Nirgendwo gibt es dieses Pasticchio, dieses Ton an Ton des Verschiedenen, das an eine Komposition aus lauter feinen Pinselst(r)ichen wie auf den Bildern von van Gogh erinnernde Nebeneinander des Verschiedenen, das die Mosel nebst Saar und Ruwer zur Kabinett-Landschaft Nummer eins macht. Probieren, trinken, glücklich sein, kann hier der kulinarische Dreisatz nur lauten.

Das soll den anderen Landschaften ihren Rang nicht nehmen. Es wäre auch lächerlich.

Im Rheingau zum Beispiel, der Wiege des Kabinett. Der Überlieferung nach war es ein Raum im Kloster Eberbach, der zum Weinlager umfunktioniert wurde und diesem Wein seinen Namen gab.

Auch heute gibt es in der Region eine Fülle bedeutender Weingüter wie Vollrads, Johannisberg, Kühn, Breuer, Weil und Kesseler, die Freunde dieses Wein-Genres mit ausdrucksstarken Kabinett-Stücke bedienen.

„Ihr trinkt euren Riesling zu früh!“

Das Auftreten der Winzer zwischen Assmanshausen und Hochheim wirkt schon etwas anders als an der Mosel. Viele Weingüter strahlen einen gewissen Grandeur aus und sind (zum Beispiel Ress) wie ein ausgewachsenes mittelständische Unternehmen organisiert, die eigene (und rührige) Kommunikationsmanagerin inbegriffen. Die Weine von dort sind präzise auf den Punkt gebracht wie eine meisterliche Rede.

Rheinhessen, das mit dem Appenheimer Hundertgulden und anderen Lagen viele ausdrucksstarke Rieslinge bietet, kennt zwar auch den Kabinett, punktet aber eher mit wuchtigeren Weinen vom steinigen Kalkböden.
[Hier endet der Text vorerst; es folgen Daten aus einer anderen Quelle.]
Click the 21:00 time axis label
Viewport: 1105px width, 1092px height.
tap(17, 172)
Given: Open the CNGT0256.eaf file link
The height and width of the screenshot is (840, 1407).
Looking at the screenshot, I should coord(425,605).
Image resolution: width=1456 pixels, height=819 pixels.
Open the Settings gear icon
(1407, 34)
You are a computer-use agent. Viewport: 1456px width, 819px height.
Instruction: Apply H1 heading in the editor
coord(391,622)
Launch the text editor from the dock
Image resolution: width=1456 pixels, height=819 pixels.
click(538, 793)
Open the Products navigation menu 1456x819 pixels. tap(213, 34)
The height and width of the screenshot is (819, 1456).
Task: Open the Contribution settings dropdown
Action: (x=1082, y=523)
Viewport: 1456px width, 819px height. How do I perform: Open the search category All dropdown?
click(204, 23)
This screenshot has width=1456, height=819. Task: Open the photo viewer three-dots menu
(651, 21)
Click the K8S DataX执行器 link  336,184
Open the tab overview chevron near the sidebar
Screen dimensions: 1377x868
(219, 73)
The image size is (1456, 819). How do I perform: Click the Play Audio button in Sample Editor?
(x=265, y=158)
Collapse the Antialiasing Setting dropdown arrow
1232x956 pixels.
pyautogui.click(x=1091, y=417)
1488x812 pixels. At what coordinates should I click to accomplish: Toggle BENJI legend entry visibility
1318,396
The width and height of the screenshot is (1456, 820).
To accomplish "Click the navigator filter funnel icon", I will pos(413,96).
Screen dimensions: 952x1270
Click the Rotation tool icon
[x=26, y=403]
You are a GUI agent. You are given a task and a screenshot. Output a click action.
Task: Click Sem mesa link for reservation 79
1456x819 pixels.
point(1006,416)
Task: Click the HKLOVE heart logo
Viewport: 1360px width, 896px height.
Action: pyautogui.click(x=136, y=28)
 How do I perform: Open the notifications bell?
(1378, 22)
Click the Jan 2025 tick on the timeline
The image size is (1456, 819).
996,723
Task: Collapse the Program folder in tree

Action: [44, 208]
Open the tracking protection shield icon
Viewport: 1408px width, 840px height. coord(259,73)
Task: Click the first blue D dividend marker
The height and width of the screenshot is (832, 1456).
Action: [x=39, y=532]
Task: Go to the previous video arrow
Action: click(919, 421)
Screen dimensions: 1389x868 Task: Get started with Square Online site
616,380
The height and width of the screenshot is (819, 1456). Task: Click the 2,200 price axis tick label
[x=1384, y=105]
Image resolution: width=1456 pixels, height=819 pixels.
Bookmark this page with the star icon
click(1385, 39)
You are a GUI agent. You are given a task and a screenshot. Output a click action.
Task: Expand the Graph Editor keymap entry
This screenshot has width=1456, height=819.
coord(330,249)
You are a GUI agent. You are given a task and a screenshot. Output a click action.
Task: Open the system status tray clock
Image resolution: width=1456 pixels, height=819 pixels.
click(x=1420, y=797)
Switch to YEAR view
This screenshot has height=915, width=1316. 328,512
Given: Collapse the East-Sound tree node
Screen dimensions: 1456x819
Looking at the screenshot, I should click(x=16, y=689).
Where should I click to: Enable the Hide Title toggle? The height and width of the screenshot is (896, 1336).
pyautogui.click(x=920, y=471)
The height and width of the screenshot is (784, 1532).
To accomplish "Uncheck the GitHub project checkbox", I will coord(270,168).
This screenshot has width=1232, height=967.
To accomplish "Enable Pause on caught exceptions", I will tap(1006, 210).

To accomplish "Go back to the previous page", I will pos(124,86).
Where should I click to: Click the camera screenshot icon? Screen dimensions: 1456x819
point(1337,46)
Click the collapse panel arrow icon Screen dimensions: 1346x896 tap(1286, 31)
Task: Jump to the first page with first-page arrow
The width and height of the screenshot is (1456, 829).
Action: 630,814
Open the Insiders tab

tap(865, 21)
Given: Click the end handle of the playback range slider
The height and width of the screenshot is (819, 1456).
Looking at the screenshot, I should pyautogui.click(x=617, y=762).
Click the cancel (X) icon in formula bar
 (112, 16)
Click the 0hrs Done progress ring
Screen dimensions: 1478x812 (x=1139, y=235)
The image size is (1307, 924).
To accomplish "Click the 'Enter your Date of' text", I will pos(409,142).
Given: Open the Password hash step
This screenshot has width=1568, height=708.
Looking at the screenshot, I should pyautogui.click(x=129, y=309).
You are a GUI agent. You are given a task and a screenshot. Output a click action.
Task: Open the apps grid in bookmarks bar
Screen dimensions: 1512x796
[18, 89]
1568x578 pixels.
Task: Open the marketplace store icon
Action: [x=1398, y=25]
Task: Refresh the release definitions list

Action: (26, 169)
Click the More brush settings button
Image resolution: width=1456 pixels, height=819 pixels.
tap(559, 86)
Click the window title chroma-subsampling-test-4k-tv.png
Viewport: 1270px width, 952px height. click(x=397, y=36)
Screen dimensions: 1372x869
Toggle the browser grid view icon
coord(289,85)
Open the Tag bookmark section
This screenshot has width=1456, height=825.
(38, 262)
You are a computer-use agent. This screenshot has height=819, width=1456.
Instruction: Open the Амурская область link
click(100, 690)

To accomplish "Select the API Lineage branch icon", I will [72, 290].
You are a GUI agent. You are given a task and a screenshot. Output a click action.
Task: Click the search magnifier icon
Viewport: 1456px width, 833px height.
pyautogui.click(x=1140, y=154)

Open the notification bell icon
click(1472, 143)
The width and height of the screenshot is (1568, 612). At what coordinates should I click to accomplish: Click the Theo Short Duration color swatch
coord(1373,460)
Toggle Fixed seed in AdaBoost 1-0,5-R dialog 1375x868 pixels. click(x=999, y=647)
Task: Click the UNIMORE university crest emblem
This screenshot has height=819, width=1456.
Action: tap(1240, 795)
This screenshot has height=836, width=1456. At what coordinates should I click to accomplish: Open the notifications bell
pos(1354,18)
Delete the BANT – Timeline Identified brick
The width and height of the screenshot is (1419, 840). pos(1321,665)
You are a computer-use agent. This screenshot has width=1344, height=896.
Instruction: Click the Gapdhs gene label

Er ist halt kein Kraftmeier, der Kabinett.

Die eindrucksvollen Töne aber, das Konzert aus Frucht und mineralischer Würze, das hat er voll drauf. Er kann herausfordernd werden, macht aber nur den, der ihn nicht mit Respekt behandelt, ratzfatz platt. Im Vergleich zu opulenteren Gewächsen wie der Spät- und Auslese ist der Kabinett nichts für das große Theater, liefert dafür aber sublim strahlende Kammermusik vom Allerfeinsten. Viele können lauter. Er kann eindrucksvoller, gerade weil er nicht alles sofort hinausplärrt.